そして、Anthropic が現在も、開発者やコードのシーンを中心に強みとしている点を「狭い参入口」だと性格づけしている。AI アプリケーションがエンジニアリングチームから、より幅広い企業の業務フローへ拡張されると、この優位性は逆に弱点になり得るからだ。

言葉の鋭さが最も目立つ段落は、ブランドのナラティブ(物語)に向けられている。ドレッサーは、Anthropic のイメージが「恐怖と制限」というトーンに基づいて構築されている一方で、OpenAI の自己定位である「普及化の力」と対比されると書いている。今年2月に OpenAI のCEO サム・アルトマンも、Anthropic のプロダクトは「高価で、裕福な顧客だけにしかサービスしない」と公に述べており、メモの主張と同じ口調になっている。

IPO 前夜の会計の透明性問題

この数字をめぐる論争のタイミングは、深い意味を持つ。両社とも今年中に IPO を検討しているという話が出ており、その時には投資家やアナリストは、まったく異なる収益認識の方法論に直面することを余儀なくされる。

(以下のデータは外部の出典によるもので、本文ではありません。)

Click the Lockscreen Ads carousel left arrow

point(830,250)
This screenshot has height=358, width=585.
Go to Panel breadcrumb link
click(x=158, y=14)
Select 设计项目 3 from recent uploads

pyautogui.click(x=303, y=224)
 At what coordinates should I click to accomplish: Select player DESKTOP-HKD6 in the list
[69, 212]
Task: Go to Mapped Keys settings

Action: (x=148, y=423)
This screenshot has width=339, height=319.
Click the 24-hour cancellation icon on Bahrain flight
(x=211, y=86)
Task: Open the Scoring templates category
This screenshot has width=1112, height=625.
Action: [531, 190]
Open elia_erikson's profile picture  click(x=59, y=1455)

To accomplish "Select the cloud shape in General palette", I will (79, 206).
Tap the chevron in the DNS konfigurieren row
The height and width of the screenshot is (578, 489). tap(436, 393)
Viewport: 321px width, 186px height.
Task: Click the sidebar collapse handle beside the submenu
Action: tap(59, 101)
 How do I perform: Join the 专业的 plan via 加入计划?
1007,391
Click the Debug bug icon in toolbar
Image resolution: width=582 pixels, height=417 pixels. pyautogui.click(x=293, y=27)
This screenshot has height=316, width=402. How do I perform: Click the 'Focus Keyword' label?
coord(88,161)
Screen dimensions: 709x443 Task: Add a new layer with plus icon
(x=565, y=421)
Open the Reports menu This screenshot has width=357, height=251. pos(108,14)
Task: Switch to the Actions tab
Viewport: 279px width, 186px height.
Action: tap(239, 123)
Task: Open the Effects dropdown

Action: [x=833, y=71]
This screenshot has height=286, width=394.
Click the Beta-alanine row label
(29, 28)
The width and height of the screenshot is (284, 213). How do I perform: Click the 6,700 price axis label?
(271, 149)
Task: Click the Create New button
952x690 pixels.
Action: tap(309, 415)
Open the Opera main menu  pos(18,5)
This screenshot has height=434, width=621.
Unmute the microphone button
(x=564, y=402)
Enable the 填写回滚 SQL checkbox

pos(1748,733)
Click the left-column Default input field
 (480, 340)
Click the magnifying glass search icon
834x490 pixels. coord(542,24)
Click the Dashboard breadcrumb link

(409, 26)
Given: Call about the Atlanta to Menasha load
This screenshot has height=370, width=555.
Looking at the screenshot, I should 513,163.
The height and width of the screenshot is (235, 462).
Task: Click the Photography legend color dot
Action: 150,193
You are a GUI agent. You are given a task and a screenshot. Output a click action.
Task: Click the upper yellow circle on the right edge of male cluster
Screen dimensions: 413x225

総額と純額の違いは、一般的な会計基準の枠組みの下ではそれぞれに根拠があり、それ自体に絶対的な正誤はない。しかし、数千億ドル規模の評価額が成長の物語の上に築かれているとき、80 億ドルのギャップは市場の価格決定ロジックに十分に影響しうる。

ドレッサーはメモの結びで、従業員に対し OpenAI を、各製品ラインがそれぞれ別々に動く集合体ではなく、「統一されたプラットフォーム企業」として捉えるよう呼びかけている。締めくくりのメッセージは率直だ。「この市場は私たちのものだ。あとは私たちが勝ち取れるかどうかだ。」